Monday, June 15, 2015

SCOTUS Denies "Fees on Fees" for Bankruptcy Estate Professionals

Today the U.S. Supreme Court decided that professionals employed by bankruptcy estates are not entitled to reimbursement for time spent defending their fee applications.

See related post: Supreme Court to Resolve Bankruptcy "Fees on Fees" Issue


Today's opinion, Baker Botts v Asarco, involved law firms hired by the estate of a bankrupt copper mining company to prosecute fraudulent transfer claims.

The law firms successfully sued various entities on behalf of the mining company and obtained several billion dollars for the estate.
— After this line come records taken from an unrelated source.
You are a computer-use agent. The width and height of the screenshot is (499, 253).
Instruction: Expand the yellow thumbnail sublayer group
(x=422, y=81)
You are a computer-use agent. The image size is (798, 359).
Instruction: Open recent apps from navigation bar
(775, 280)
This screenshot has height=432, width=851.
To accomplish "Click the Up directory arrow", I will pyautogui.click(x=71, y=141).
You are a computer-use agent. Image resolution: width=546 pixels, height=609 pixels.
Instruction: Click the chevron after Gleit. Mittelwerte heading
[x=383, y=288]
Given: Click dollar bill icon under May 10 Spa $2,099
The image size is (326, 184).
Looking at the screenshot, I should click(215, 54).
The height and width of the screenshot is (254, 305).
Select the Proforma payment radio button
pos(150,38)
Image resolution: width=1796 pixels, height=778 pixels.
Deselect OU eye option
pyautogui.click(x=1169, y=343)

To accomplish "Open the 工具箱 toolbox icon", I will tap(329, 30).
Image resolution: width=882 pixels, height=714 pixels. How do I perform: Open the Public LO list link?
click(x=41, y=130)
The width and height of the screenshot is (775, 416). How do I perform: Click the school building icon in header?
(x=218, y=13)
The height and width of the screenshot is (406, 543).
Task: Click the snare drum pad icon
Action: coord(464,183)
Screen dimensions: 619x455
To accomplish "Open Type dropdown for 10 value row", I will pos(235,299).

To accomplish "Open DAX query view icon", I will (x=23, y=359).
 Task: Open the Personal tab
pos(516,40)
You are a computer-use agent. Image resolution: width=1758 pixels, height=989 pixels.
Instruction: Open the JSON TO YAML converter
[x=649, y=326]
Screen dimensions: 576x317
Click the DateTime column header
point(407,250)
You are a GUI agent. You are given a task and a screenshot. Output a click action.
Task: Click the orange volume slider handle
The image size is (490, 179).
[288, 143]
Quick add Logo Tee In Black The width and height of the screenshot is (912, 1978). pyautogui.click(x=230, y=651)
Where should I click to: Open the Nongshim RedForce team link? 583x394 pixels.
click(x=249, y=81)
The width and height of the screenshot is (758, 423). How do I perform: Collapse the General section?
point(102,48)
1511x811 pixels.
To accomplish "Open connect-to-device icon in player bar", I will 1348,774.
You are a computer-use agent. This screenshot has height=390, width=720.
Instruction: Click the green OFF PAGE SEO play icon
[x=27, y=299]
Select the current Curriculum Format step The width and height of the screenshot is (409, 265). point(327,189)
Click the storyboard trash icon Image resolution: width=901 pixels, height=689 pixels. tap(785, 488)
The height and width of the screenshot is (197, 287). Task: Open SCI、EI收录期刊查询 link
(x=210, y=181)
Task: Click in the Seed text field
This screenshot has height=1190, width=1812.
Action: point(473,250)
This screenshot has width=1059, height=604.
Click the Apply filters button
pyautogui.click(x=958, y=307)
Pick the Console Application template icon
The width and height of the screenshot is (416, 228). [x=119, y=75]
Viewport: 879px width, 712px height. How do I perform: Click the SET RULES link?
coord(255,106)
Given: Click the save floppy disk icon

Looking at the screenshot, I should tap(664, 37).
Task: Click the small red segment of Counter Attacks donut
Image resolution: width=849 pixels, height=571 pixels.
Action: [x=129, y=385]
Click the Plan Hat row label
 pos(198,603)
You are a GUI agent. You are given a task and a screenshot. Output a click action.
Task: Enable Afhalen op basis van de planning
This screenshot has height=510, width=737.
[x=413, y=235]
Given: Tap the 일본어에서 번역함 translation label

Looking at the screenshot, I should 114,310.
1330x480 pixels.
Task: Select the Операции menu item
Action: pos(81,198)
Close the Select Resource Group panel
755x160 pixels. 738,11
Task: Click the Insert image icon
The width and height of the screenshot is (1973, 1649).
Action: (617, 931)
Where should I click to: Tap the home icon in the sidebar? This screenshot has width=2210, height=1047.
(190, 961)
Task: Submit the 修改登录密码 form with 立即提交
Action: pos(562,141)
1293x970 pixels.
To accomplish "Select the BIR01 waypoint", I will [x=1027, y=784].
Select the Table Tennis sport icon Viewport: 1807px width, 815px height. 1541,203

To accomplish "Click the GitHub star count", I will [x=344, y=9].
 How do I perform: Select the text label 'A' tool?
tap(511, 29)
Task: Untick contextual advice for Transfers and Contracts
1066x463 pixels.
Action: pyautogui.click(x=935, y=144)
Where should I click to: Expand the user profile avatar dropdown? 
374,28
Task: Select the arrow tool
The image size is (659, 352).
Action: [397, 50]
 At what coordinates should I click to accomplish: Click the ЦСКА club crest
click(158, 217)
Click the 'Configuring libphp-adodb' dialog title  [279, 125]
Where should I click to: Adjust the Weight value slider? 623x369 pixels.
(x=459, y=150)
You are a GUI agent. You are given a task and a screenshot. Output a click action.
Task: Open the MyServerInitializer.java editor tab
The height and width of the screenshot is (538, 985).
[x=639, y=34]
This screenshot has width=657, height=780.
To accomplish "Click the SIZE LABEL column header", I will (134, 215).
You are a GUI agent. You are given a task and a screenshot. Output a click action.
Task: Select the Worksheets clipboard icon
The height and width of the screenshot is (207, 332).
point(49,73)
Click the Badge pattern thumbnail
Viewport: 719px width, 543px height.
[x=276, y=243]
The bankruptcy judge compensated the firms over $124 million for their time spent prosecuting the case, including over $5 million for time spent defending their fee applications over the mining company's objection.

The Supreme Court affirmed the Court of Appeals for the Fifth Circuit in holding that the sections 327(a) and 330 of the Bankruptcy Code do not permit compensation for time spent defending fee applications.


The Court recognized that the American Rule traditionally requires each party to pay their own attorney fees, absent specific Congressional intent to the contrary. The Court reasoned that Congress could have provided for "fees on fees" for bankruptcy professionals, as it did in section 110(i)(1)(C) for the U.S. trustee, but chose not to.

Written by Michael Fuller.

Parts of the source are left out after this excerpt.